Pour Boni Yayi, le Gouvernement, Conscient des responsabilités qui sont les siennes ne saurait concéder la moitié de la richesse nationale aux seuls fonctionnaires qui ne représentent que 1 % de la population nationale privant ainsi la majorité de nos pauvres populations déjà écrasées par la misère du bénéfice de la richesse nationale à travers la réalisations des infrastructures communautaires dans les domaines de la santé, l’éducation, l’agriculture, les routes, les pistes rurales, l’eau potable et l’électrification rurale, etc… Le Gouvernement ne saurait cautionner la paralysie du développement de nos communes. «Dans le contexte actuel de notre pays où plus de 50 % de notre population est constituée de jeunes sans emploi, l’on devrait privilégier l’investissement et la promotion de l’emploi décent au détriment de la consommation » note-t-il.

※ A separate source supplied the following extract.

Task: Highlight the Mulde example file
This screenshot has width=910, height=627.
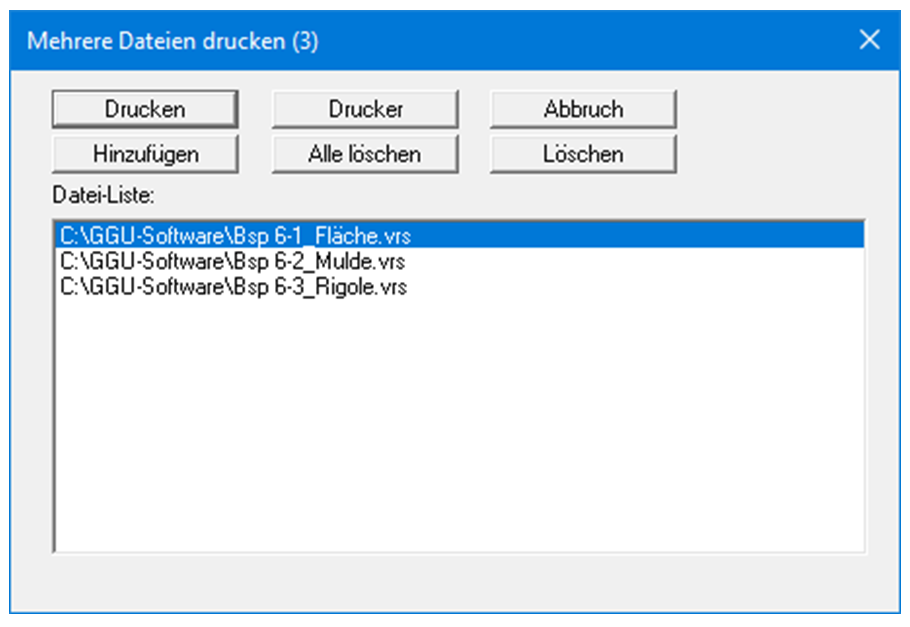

Le chef de l’Etat avoue que les arriérés salariaux d’un montant global de 180 milliards de FCFA dont son Gouvernement a hérités à ma prise de fonction en 2006 ont été entièrement apurés sous diverses formes pour tous les engagements arrivés à échéance. «Je puis donc dire sans me tromper que, au jour d’aujourd’hui, le Gouvernement ne doit rien aux Agents Permanents de l’Etat ; le contribuable béninois non plus. Pour ainsi dire, le Bénin est l’un des rares pays de la sous-région à ne pas devoir aux agents publics, ce qui démontre, si besoin en était encore, de la sollicitude de mon Gouvernement à l’égard des fonctionnaires surtout en cette période de crises multiformes. Non seulement le Gouvernement ne doit rien en matière salariale mais il a surtout contribué à améliorer le pouvoir d’achat des Agents de l’Etat avec la prise en compte de nouvelles mesures suite aux nombreuses revendications qui ont été exprimées. En raison de toutes ces actions, les dépenses de personnel de l’Etat se sont sensiblement accrues, passant de 135 milliards de francs CFA en 2006 à 270 milliards en 2011, soit une augmentation de 100 % » affirme Boni Yayi visiblement fâché contre les fonctionnaires.